--- START ---

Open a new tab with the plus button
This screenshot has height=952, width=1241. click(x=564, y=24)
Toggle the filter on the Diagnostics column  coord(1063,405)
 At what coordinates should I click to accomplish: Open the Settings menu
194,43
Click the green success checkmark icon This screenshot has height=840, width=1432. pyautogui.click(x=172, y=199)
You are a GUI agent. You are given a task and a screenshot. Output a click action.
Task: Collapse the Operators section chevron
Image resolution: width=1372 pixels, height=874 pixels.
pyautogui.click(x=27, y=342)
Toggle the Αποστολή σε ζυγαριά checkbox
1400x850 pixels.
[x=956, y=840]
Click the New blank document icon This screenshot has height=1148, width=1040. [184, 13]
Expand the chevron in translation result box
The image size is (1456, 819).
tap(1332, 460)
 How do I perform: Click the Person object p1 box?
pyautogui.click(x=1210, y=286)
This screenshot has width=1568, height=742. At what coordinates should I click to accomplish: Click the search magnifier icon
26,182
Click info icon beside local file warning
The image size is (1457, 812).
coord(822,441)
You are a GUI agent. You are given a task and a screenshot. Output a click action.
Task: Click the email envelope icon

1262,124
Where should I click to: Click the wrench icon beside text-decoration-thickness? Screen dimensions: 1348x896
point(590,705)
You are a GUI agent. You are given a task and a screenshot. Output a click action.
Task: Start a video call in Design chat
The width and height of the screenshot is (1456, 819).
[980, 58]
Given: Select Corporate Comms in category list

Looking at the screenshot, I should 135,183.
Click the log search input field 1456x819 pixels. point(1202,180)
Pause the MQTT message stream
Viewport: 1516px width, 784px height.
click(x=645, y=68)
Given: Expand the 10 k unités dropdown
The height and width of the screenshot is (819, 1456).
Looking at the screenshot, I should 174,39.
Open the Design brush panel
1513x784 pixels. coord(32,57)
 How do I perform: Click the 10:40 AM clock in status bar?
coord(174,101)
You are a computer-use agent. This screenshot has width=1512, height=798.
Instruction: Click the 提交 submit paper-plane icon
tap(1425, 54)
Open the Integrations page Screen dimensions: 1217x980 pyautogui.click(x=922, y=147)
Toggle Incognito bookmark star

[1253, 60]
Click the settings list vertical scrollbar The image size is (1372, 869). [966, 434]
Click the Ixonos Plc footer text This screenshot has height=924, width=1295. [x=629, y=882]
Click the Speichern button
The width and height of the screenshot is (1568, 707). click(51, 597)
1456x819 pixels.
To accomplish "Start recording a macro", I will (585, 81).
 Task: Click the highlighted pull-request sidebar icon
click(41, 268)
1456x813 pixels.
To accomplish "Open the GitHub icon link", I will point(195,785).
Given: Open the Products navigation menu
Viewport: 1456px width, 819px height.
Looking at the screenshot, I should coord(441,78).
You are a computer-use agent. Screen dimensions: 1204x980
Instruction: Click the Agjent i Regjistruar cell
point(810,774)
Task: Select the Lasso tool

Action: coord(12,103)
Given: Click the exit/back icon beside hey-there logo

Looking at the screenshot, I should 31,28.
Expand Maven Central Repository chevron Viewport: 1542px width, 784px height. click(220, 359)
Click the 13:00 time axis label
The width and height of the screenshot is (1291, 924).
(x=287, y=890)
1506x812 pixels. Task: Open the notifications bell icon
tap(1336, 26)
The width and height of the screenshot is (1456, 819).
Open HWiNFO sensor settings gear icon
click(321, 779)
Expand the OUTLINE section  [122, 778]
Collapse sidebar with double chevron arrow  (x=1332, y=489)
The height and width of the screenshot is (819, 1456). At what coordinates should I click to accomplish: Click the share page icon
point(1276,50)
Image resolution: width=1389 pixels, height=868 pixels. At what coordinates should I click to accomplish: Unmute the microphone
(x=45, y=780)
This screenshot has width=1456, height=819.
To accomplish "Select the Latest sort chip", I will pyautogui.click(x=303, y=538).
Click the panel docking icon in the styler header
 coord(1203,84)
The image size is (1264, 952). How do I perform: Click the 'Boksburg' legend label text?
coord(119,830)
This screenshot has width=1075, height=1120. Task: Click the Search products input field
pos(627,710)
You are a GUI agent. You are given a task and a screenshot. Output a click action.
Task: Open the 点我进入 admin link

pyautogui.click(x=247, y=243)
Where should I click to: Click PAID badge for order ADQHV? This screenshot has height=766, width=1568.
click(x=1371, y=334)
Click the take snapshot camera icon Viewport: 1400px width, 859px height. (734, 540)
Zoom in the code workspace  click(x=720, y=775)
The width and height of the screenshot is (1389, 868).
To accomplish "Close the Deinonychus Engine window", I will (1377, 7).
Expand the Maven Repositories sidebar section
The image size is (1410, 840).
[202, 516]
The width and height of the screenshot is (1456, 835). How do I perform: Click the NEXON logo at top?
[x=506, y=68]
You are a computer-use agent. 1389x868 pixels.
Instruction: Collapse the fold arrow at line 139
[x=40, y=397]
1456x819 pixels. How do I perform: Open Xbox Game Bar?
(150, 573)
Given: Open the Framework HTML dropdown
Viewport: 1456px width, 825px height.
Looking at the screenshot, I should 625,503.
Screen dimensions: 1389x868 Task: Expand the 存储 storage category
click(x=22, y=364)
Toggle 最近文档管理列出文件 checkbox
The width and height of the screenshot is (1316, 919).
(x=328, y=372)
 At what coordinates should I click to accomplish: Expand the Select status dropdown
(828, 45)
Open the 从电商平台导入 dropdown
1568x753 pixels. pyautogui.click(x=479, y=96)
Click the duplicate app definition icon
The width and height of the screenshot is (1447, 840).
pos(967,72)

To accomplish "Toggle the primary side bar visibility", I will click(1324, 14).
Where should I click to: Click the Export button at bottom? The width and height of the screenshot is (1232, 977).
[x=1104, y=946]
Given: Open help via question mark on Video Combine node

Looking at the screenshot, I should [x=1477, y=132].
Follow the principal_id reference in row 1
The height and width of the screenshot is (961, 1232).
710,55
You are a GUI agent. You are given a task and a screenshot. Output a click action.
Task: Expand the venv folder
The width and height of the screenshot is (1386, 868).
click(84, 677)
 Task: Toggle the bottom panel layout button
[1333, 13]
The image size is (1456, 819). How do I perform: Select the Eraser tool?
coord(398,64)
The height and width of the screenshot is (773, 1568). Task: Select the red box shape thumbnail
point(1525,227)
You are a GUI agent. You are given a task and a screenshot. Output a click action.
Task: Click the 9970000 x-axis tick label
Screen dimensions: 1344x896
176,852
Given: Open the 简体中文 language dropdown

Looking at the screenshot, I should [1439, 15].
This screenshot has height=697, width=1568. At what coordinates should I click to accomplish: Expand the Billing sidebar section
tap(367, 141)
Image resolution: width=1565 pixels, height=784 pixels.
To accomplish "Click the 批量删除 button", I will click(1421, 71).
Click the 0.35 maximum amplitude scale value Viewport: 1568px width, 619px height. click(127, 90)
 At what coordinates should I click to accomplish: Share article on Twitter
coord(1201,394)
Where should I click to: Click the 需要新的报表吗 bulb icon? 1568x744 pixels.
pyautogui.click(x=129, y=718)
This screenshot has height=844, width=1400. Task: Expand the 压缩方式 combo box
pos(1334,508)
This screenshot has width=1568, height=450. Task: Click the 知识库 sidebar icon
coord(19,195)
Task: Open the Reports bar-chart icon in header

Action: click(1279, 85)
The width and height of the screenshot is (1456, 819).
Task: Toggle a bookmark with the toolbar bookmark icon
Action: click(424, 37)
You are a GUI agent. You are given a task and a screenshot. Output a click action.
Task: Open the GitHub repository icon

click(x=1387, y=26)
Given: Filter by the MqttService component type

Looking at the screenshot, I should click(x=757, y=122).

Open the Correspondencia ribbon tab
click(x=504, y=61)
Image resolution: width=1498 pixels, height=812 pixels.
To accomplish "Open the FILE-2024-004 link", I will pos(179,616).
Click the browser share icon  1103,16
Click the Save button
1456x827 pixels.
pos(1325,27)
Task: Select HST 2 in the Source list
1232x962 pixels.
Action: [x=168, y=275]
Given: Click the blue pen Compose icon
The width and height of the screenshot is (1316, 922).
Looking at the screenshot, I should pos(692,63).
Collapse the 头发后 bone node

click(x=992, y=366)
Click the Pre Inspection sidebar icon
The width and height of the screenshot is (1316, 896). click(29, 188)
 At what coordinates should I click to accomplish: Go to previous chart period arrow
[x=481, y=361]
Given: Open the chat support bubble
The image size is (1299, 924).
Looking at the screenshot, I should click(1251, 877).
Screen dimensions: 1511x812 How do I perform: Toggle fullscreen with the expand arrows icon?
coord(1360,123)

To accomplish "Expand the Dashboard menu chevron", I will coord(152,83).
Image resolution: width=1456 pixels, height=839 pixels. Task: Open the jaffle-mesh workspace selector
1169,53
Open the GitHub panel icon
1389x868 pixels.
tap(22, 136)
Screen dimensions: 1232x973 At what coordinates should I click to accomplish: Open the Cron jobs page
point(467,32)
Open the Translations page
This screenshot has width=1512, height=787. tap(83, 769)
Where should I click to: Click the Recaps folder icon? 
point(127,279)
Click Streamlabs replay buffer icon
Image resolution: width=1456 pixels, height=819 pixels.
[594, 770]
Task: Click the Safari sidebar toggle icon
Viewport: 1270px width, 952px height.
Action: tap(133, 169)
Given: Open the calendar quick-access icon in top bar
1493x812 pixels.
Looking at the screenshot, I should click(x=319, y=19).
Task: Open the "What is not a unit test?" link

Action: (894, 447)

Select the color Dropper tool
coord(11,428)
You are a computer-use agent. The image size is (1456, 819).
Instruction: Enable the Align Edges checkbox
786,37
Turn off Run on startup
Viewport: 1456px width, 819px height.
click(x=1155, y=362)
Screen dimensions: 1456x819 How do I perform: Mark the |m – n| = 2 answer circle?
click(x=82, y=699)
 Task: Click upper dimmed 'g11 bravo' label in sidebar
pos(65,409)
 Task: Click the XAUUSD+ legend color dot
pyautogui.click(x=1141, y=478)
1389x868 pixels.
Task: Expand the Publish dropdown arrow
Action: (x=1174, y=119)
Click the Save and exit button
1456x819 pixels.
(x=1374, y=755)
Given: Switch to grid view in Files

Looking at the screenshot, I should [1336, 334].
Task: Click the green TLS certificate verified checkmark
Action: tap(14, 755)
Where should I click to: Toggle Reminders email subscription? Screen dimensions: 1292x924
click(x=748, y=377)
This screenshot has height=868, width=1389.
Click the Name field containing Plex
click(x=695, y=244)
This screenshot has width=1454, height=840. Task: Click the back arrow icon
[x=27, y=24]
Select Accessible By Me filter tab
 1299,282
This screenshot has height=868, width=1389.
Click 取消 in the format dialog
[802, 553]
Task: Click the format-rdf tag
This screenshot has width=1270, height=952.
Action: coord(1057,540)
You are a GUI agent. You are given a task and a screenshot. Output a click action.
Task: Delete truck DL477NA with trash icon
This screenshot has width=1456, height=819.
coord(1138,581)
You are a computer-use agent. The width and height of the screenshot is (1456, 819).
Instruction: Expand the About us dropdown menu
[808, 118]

--- END ---

Problem description> Reproduce every line of the entries above, unchanged, from the very first one down to and including the line containing "Click the green success".

Response>
Open a new tab with the plus button
This screenshot has height=952, width=1241. click(x=564, y=24)
Toggle the filter on the Diagnostics column  coord(1063,405)
 At what coordinates should I click to accomplish: Open the Settings menu
194,43
Click the green success checkmark icon This screenshot has height=840, width=1432. pyautogui.click(x=172, y=199)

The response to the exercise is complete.